**Exercise:** For each record here, output an exact copy.

■ ■ ■ ■ ■

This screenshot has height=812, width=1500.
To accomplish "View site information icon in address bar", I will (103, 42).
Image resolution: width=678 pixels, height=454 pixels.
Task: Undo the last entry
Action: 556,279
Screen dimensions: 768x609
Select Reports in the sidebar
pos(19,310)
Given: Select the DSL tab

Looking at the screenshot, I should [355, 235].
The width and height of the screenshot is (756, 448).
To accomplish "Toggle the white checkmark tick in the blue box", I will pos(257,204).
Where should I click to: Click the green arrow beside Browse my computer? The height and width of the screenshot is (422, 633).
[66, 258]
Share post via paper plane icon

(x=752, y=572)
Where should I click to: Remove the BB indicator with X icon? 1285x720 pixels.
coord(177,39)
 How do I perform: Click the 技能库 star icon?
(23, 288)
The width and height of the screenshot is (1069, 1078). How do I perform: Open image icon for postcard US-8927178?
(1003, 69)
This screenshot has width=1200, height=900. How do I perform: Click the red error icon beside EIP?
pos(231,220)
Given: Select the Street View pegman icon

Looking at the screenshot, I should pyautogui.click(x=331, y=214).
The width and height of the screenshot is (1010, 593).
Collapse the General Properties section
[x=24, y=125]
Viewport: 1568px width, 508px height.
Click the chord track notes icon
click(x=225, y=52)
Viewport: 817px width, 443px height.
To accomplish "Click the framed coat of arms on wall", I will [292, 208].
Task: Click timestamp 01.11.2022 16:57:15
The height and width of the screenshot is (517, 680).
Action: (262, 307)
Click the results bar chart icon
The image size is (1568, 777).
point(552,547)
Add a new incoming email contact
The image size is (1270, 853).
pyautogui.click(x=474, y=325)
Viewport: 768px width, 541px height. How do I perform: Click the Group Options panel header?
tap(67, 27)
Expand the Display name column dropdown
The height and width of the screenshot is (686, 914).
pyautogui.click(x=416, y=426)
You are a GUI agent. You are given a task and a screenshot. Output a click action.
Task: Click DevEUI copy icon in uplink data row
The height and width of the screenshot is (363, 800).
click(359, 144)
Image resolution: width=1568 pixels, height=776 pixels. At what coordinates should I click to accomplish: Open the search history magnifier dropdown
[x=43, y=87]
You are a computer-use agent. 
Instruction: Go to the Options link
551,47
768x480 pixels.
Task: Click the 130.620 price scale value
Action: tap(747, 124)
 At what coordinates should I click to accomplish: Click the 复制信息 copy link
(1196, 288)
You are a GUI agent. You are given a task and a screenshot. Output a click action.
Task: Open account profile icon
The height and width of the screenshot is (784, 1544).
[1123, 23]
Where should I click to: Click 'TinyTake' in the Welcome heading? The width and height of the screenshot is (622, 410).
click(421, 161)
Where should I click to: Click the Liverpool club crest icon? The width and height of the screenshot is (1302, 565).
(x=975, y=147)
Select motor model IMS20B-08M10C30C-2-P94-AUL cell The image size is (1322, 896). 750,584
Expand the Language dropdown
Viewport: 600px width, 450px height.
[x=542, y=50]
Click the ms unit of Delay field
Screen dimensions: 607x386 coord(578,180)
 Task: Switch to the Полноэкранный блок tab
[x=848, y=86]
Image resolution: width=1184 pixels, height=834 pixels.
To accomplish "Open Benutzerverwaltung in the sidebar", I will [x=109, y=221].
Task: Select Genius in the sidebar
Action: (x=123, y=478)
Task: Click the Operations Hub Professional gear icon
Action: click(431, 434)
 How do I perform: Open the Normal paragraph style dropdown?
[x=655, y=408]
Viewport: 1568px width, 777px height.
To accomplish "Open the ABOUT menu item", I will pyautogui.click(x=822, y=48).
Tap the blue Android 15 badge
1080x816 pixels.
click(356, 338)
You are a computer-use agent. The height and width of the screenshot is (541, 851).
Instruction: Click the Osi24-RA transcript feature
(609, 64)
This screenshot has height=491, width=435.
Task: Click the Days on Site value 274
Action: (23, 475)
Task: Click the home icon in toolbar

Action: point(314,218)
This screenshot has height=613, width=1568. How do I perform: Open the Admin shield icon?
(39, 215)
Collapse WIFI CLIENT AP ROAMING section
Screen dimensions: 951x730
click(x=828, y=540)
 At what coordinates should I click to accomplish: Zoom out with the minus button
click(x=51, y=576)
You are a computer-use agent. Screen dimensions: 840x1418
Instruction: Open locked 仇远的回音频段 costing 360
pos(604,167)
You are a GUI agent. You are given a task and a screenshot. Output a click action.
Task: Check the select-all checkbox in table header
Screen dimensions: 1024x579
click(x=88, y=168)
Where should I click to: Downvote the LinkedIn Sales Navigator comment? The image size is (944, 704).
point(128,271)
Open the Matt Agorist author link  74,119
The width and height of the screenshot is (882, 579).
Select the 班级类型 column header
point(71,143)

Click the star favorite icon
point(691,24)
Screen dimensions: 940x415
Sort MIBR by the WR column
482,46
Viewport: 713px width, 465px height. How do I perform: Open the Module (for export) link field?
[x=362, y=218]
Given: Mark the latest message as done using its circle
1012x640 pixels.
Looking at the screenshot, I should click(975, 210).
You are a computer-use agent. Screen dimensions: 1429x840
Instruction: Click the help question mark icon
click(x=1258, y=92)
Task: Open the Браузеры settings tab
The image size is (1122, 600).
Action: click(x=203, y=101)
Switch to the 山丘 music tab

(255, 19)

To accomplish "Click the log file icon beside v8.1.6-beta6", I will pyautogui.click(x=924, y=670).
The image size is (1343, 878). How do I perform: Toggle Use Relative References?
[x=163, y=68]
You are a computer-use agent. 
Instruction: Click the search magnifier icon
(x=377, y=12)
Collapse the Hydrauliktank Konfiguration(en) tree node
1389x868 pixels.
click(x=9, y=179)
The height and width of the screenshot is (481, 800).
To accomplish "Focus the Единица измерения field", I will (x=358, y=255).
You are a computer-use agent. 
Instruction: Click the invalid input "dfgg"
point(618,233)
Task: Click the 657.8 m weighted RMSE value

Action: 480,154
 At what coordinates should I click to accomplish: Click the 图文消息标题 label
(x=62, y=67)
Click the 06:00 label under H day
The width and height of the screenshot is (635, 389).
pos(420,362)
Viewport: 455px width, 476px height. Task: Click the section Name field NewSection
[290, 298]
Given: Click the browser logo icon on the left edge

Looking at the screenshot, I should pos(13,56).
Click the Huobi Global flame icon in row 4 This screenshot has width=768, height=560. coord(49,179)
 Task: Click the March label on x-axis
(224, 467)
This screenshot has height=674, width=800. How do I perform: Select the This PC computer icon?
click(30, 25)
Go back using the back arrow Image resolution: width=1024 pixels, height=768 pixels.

■ ■ ■ ■ ■

**Response area:**
This screenshot has height=812, width=1500.
To accomplish "View site information icon in address bar", I will (103, 42).
Image resolution: width=678 pixels, height=454 pixels.
Task: Undo the last entry
Action: 556,279
Screen dimensions: 768x609
Select Reports in the sidebar
pos(19,310)
Given: Select the DSL tab

Looking at the screenshot, I should [355, 235].
The width and height of the screenshot is (756, 448).
To accomplish "Toggle the white checkmark tick in the blue box", I will pos(257,204).
Where should I click to: Click the green arrow beside Browse my computer? The height and width of the screenshot is (422, 633).
[66, 258]
Share post via paper plane icon

(x=752, y=572)
Where should I click to: Remove the BB indicator with X icon? 1285x720 pixels.
coord(177,39)
 How do I perform: Click the 技能库 star icon?
(23, 288)
The width and height of the screenshot is (1069, 1078). How do I perform: Open image icon for postcard US-8927178?
(1003, 69)
This screenshot has width=1200, height=900. How do I perform: Click the red error icon beside EIP?
pos(231,220)
Given: Select the Street View pegman icon

Looking at the screenshot, I should pyautogui.click(x=331, y=214).
The width and height of the screenshot is (1010, 593).
Collapse the General Properties section
[x=24, y=125]
Viewport: 1568px width, 508px height.
Click the chord track notes icon
click(x=225, y=52)
Viewport: 817px width, 443px height.
To accomplish "Click the framed coat of arms on wall", I will [292, 208].
Task: Click timestamp 01.11.2022 16:57:15
The height and width of the screenshot is (517, 680).
Action: (262, 307)
Click the results bar chart icon
The image size is (1568, 777).
point(552,547)
Add a new incoming email contact
The image size is (1270, 853).
pyautogui.click(x=474, y=325)
Viewport: 768px width, 541px height. How do I perform: Click the Group Options panel header?
tap(67, 27)
Expand the Display name column dropdown
The height and width of the screenshot is (686, 914).
pyautogui.click(x=416, y=426)
You are a GUI agent. You are given a task and a screenshot. Output a click action.
Task: Click DevEUI copy icon in uplink data row
The height and width of the screenshot is (363, 800).
click(359, 144)
Image resolution: width=1568 pixels, height=776 pixels. At what coordinates should I click to accomplish: Open the search history magnifier dropdown
[x=43, y=87]
You are a computer-use agent. 
Instruction: Go to the Options link
551,47
768x480 pixels.
Task: Click the 130.620 price scale value
Action: tap(747, 124)
 At what coordinates should I click to accomplish: Click the 复制信息 copy link
(1196, 288)
You are a GUI agent. You are given a task and a screenshot. Output a click action.
Task: Open account profile icon
The height and width of the screenshot is (784, 1544).
[1123, 23]
Where should I click to: Click 'TinyTake' in the Welcome heading? The width and height of the screenshot is (622, 410).
click(421, 161)
Where should I click to: Click the Liverpool club crest icon? The width and height of the screenshot is (1302, 565).
(x=975, y=147)
Select motor model IMS20B-08M10C30C-2-P94-AUL cell The image size is (1322, 896). 750,584
Expand the Language dropdown
Viewport: 600px width, 450px height.
[x=542, y=50]
Click the ms unit of Delay field
Screen dimensions: 607x386 coord(578,180)
 Task: Switch to the Полноэкранный блок tab
[x=848, y=86]
Image resolution: width=1184 pixels, height=834 pixels.
To accomplish "Open Benutzerverwaltung in the sidebar", I will [x=109, y=221].
Task: Select Genius in the sidebar
Action: (x=123, y=478)
Task: Click the Operations Hub Professional gear icon
Action: click(431, 434)
 How do I perform: Open the Normal paragraph style dropdown?
[x=655, y=408]
Viewport: 1568px width, 777px height.
To accomplish "Open the ABOUT menu item", I will pyautogui.click(x=822, y=48).
Tap the blue Android 15 badge
1080x816 pixels.
click(356, 338)
You are a computer-use agent. The height and width of the screenshot is (541, 851).
Instruction: Click the Osi24-RA transcript feature
(609, 64)
This screenshot has height=491, width=435.
Task: Click the Days on Site value 274
Action: (23, 475)
Task: Click the home icon in toolbar

Action: point(314,218)
This screenshot has height=613, width=1568. How do I perform: Open the Admin shield icon?
(39, 215)
Collapse WIFI CLIENT AP ROAMING section
Screen dimensions: 951x730
click(x=828, y=540)
 At what coordinates should I click to accomplish: Zoom out with the minus button
click(x=51, y=576)
You are a computer-use agent. Screen dimensions: 840x1418
Instruction: Open locked 仇远的回音频段 costing 360
pos(604,167)
You are a GUI agent. You are given a task and a screenshot. Output a click action.
Task: Check the select-all checkbox in table header
Screen dimensions: 1024x579
click(x=88, y=168)
Where should I click to: Downvote the LinkedIn Sales Navigator comment? The image size is (944, 704).
point(128,271)
Open the Matt Agorist author link  74,119
The width and height of the screenshot is (882, 579).
Select the 班级类型 column header
point(71,143)

Click the star favorite icon
point(691,24)
Screen dimensions: 940x415
Sort MIBR by the WR column
482,46
Viewport: 713px width, 465px height. How do I perform: Open the Module (for export) link field?
[x=362, y=218]
Given: Mark the latest message as done using its circle
1012x640 pixels.
Looking at the screenshot, I should click(975, 210).
You are a computer-use agent. Screen dimensions: 1429x840
Instruction: Click the help question mark icon
click(x=1258, y=92)
Task: Open the Браузеры settings tab
The image size is (1122, 600).
Action: click(x=203, y=101)
Switch to the 山丘 music tab

(255, 19)

To accomplish "Click the log file icon beside v8.1.6-beta6", I will pyautogui.click(x=924, y=670).
The image size is (1343, 878). How do I perform: Toggle Use Relative References?
[x=163, y=68]
You are a computer-use agent. 
Instruction: Click the search magnifier icon
(x=377, y=12)
Collapse the Hydrauliktank Konfiguration(en) tree node
1389x868 pixels.
click(x=9, y=179)
The height and width of the screenshot is (481, 800).
To accomplish "Focus the Единица измерения field", I will (x=358, y=255).
You are a computer-use agent. 
Instruction: Click the invalid input "dfgg"
point(618,233)
Task: Click the 657.8 m weighted RMSE value

Action: 480,154
 At what coordinates should I click to accomplish: Click the 图文消息标题 label
(x=62, y=67)
Click the 06:00 label under H day
The width and height of the screenshot is (635, 389).
pos(420,362)
Viewport: 455px width, 476px height. Task: Click the section Name field NewSection
[290, 298]
Given: Click the browser logo icon on the left edge

Looking at the screenshot, I should pos(13,56).
Click the Huobi Global flame icon in row 4 This screenshot has width=768, height=560. coord(49,179)
 Task: Click the March label on x-axis
(224, 467)
This screenshot has height=674, width=800. How do I perform: Select the This PC computer icon?
click(30, 25)
Go back using the back arrow Image resolution: width=1024 pixels, height=768 pixels.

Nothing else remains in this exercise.